Lines with the word "Trump" in them are the ones to copy from the records.

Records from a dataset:
----

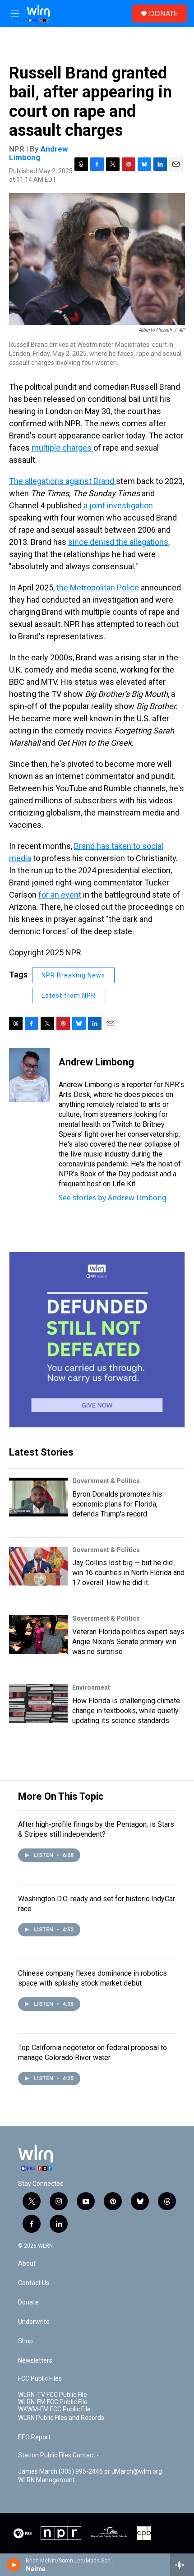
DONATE (163, 13)
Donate (28, 2302)
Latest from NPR (69, 995)
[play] (13, 2564)
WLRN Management (46, 2480)
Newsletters (35, 2360)
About (27, 2263)
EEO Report (34, 2437)
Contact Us (33, 2283)
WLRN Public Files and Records (61, 2418)
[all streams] (182, 2564)
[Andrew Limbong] (29, 1075)
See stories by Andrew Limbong (112, 1198)
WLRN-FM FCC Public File (53, 2402)
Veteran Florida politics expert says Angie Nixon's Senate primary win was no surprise (128, 1641)
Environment (91, 1687)
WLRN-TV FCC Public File (52, 2395)
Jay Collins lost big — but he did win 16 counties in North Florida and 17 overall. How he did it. (128, 1572)
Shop (25, 2341)
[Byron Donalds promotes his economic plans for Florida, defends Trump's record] (38, 1497)
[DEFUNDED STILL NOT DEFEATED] (97, 1339)
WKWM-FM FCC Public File (54, 2409)
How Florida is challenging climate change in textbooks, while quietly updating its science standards (126, 1710)
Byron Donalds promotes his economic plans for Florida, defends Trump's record (117, 1504)
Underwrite (34, 2321)
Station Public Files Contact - (58, 2455)
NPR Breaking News (73, 975)
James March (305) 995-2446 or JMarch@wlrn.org (90, 2471)
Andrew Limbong (38, 153)
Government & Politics (106, 1480)
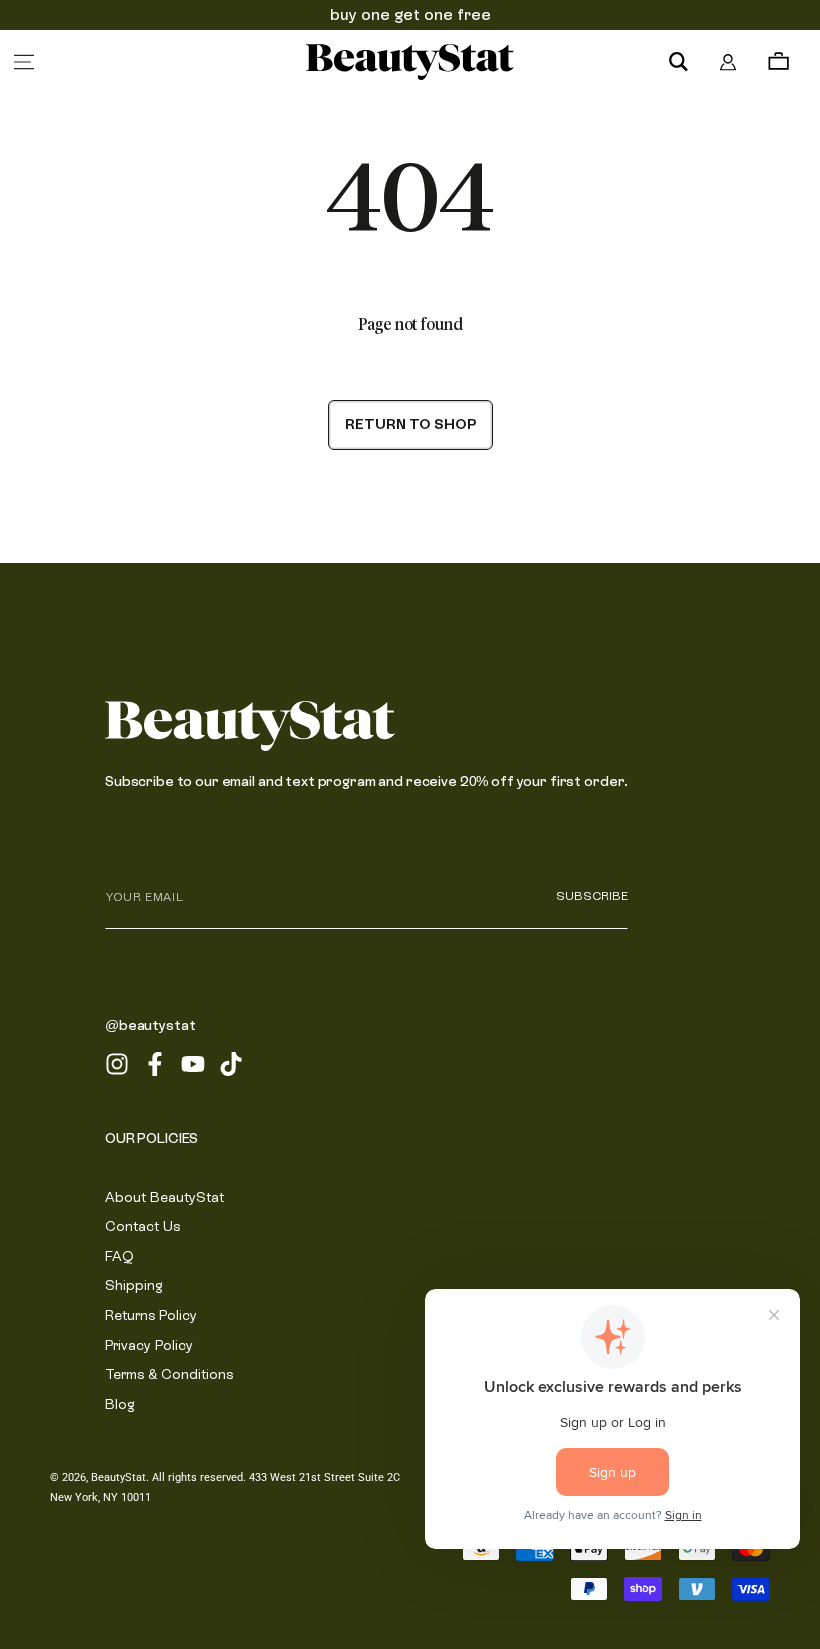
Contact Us (142, 1226)
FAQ (119, 1256)
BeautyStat (118, 1477)
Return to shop (410, 424)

----

EXERCISE ANSWER:
[Byron Donalds promotes his economic plans for Florida, defends Trump's record] (38, 1497)
Byron Donalds promotes his economic plans for Florida, defends Trump's record (117, 1504)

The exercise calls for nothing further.